On 10/20/10 5:57 CDT, Don wrote:
Lars T. Kyllingstad wrote:
(This message was originally meant for the Phobos mailing list, but
for some reason I am currently unable to send messages to it*. Anyway,
it's probably worth making others aware of this as well.)

In my code, and in unittests in particular, I use std.math.approxEqual()
a lot to check the results of various computations. If I expect my
result to be correct to within ten significant digits, say, I'd write

assert (approxEqual(result, expected, 1e-10));

Since results often span several orders of magnitude, I usually don't
care about the absolute error, so I just leave it unspecified. So far,
so good, right?

NO!

I just discovered today that the default value for approxEqual's default
absolute tolerance is 1e-5, and not zero as one would expect. This
means that the following, quite unexpectedly, succeeds:

assert (approxEqual(1e-10, 1e-20, 0.1));

This seems completely illogical to me, and I think it should be fixed
ASAP. Any objections?

I'm personally pretty upset about the existence of that function at all.
My very first contribution to D was a function for floating point
approximate equality, which I called approxEqual.
It gives equality in terms of number of bits. It gives correct results
in all the tricky special cases. Unlike a naive relative equality test
involving divisions, it doesn't fail for values near zero. (I _think_
that's the reason why people think you need an absolute equality test as
well).
And it's fast. No divisions, no poorly predictable branches.
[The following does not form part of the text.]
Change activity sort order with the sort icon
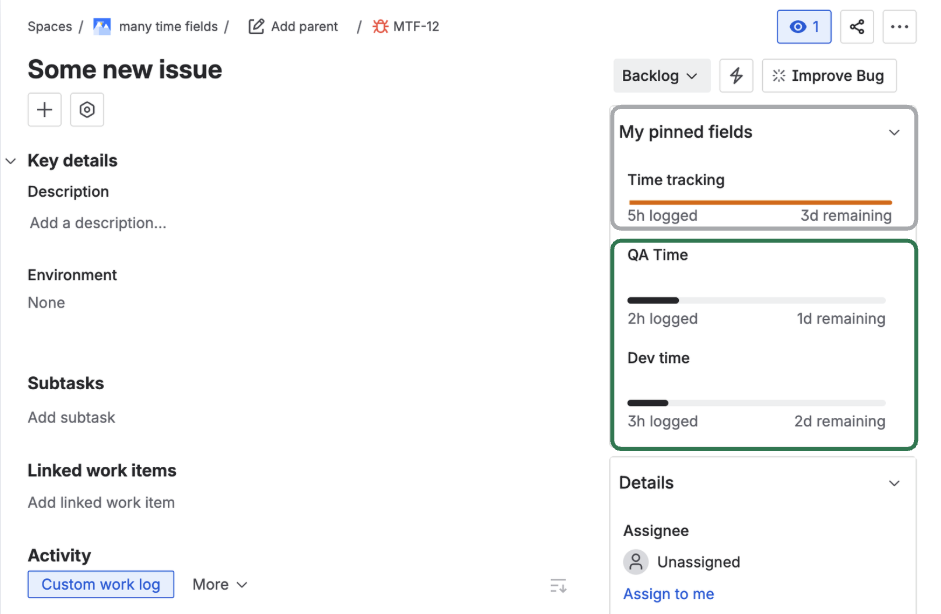The width and height of the screenshot is (941, 614). click(558, 585)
Unfortunately, somebody on the ng insisted that it should be called
feqrel(). Stupidly, I listened. And now nobody uses my masterpiece
because it has a totally sucky name.

Hi Don,

Any chance you could please integrate feqrel within approxEqual? It's not exactly the code I'd be most proud of.
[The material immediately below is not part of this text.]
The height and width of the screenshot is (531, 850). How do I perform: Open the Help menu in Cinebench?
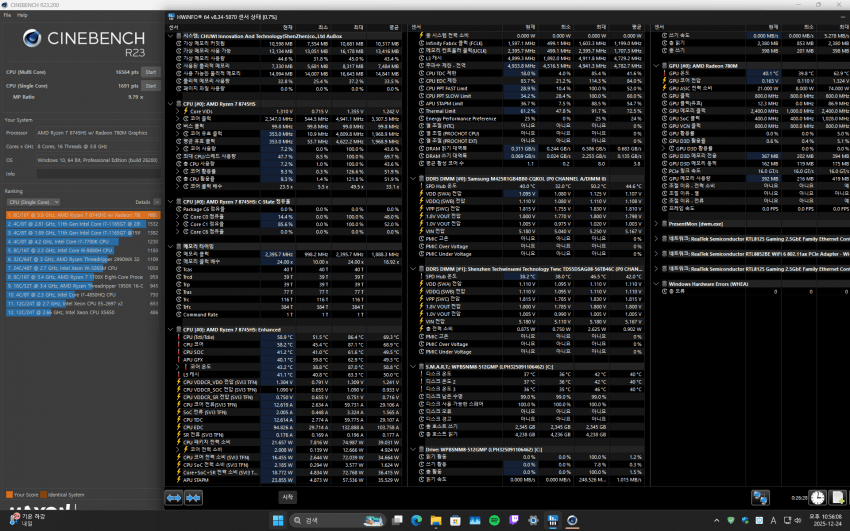pos(21,15)
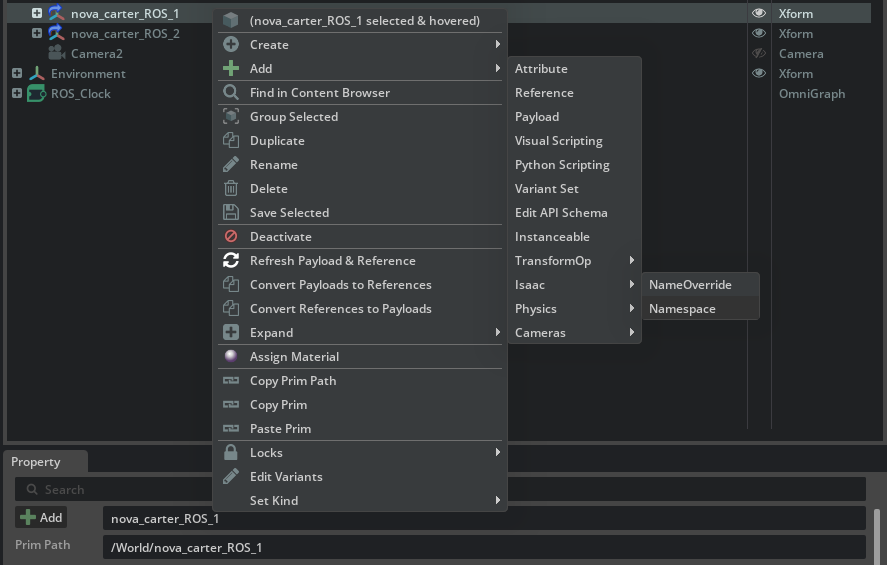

As a side note, I keep on thinking of syntactic cutesies related to approxEqual. I think doubles should be compared for equality very rarely, so approximate comparisons should be easy to read and write. For example:

double a, b;
...
if (a == within(1e-5) == b) { ... }

The condition is true when a is within 1e-5 from b. One issue is that "within" conveys absolute distance, when most of the time you want relative. Using e.g. withinPercent is clearer but not cute anymore.

Any ideas? The feqrel and approxEqual story does seem to suggest that names (and by extension syntax) are important.